Diaphragm muscle fibrosis involves changes in collagen organization with mechanical implications in Duchenne Muscular Dystrophy

In Duchenne muscular dystrophy (DMD), diaphragm muscle dysfunction results in respiratory insufficiency, a leading cause of death in patients. Increased muscle stiffness occurs with buildup of fibrotic tissue, characterized by excessive accumulation of extracellular matrix (ECM) components such as collagen. However, changes in mechanical properties are not explained by collagen amount alone and we must consider the complex structure and mechanics of fibrotic tissue. The goals of our study were to (1) determine if and how collagen organization changes with the progression of DMD in diaphragm muscle tissue, and (2) predict how collagen organization influences the mechanical properties of ECM. We first visualized collagen structure with scanning electron microscopy (SEM) images and then developed an analysis framework to quantify collagen organization and generate image-based finite-element models. The image analysis revealed significant age- and disease-dependent increases in collagen fiber straightness and alignment, ranging from 4.7 to 13.4%, but collagen fibers retained a transverse orientation relative to muscle fibers.
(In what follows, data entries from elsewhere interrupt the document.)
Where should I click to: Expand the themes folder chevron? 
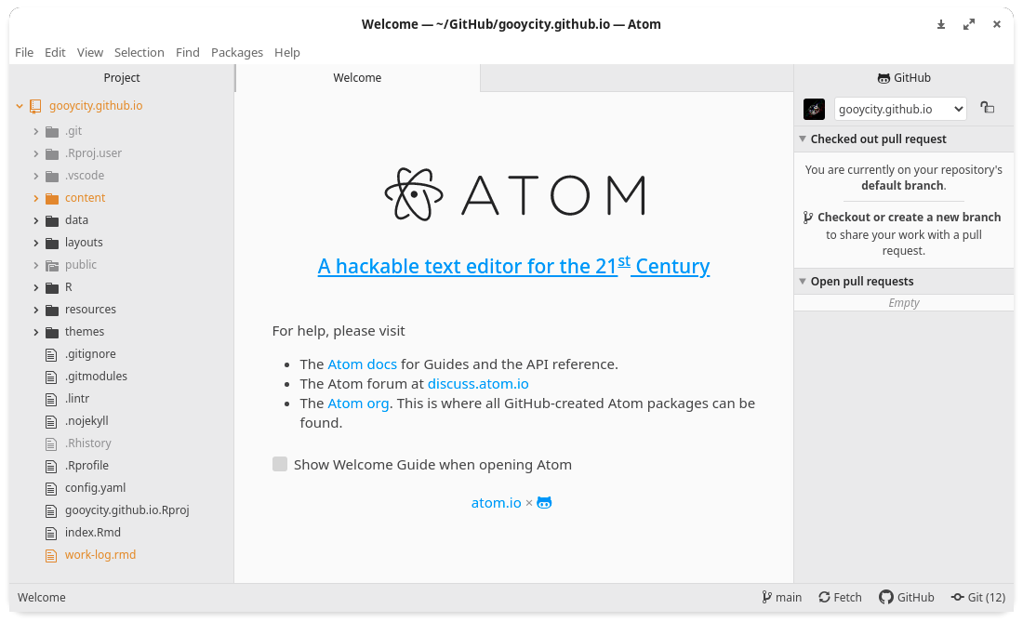click(36, 332)
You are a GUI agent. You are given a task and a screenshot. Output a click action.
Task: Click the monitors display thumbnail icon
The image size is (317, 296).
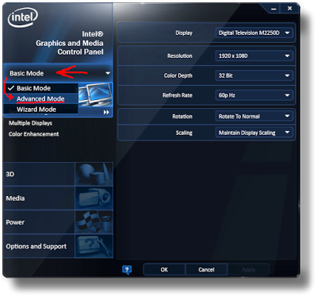(95, 94)
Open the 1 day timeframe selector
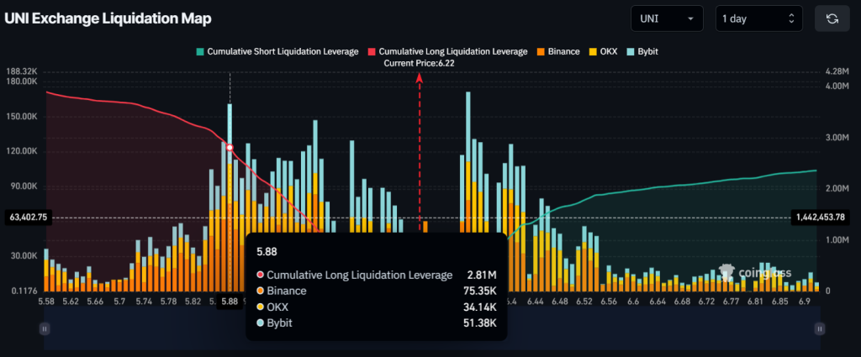Viewport: 861px width, 357px height. (x=758, y=18)
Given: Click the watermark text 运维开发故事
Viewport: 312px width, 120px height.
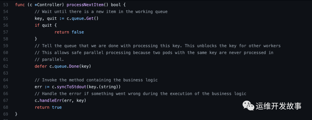Looking at the screenshot, I should (279, 106).
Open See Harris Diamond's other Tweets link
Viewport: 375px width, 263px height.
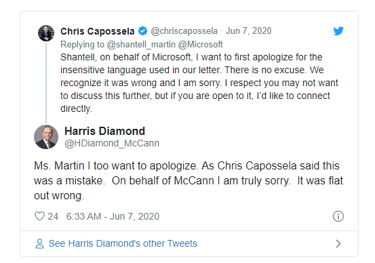[x=123, y=243]
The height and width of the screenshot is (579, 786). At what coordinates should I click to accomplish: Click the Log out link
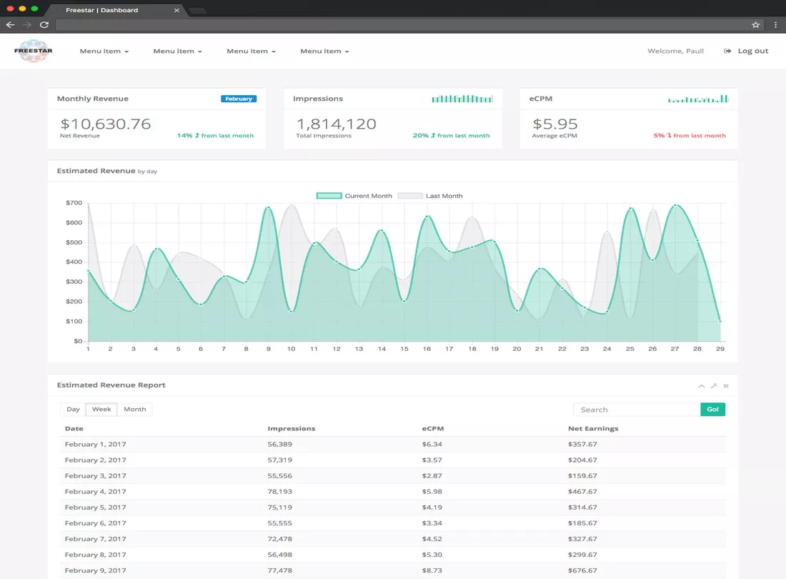(746, 51)
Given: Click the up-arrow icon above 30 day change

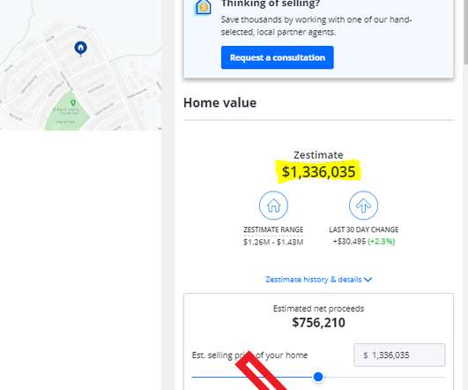Looking at the screenshot, I should click(363, 206).
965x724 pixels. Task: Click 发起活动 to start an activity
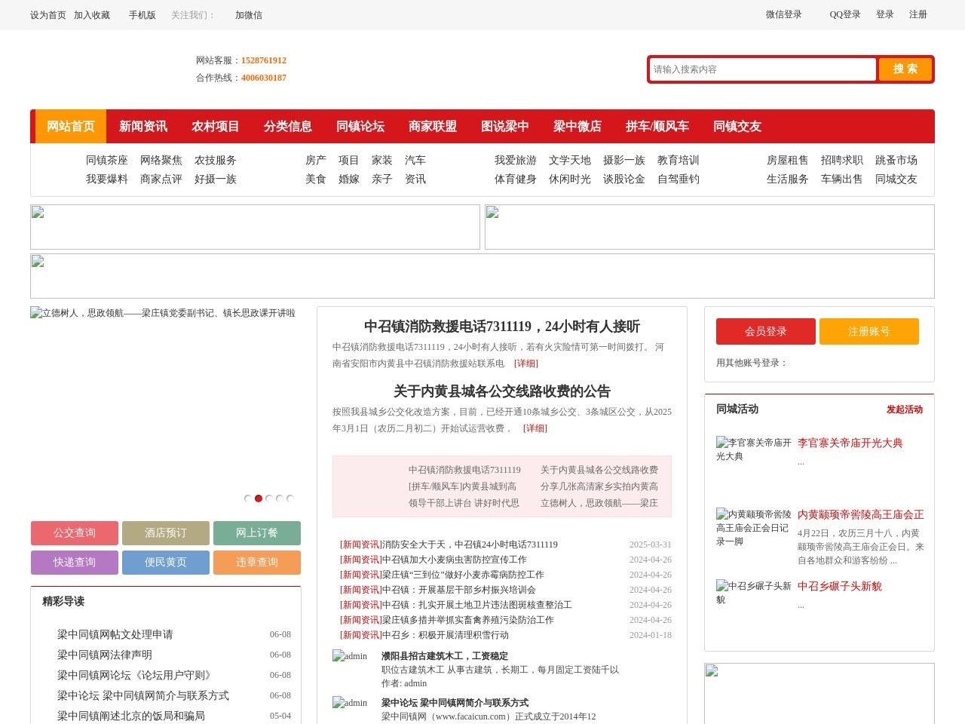pyautogui.click(x=905, y=410)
The mechanical models predicted significant age- and disease-dependent increases in transverse effective stiffness and average stress, ranging from 8.8 to 12.4%. Additionally, both healthy and diseased models revealed an increase in transverse stiffness relative to longitudinal stiffness, with significant age- and disease-dependent increases in the ratio of transverse to longitudinal stiffness, ranging from 19.7 to 24.5%. This study revealed changes in diaphragm ECM structure and mechanics during the progression of disease in the mdx muscular dystrophy mouse phenotype, highlighting the need to consider the role of collagen organization on diaphragm muscle function.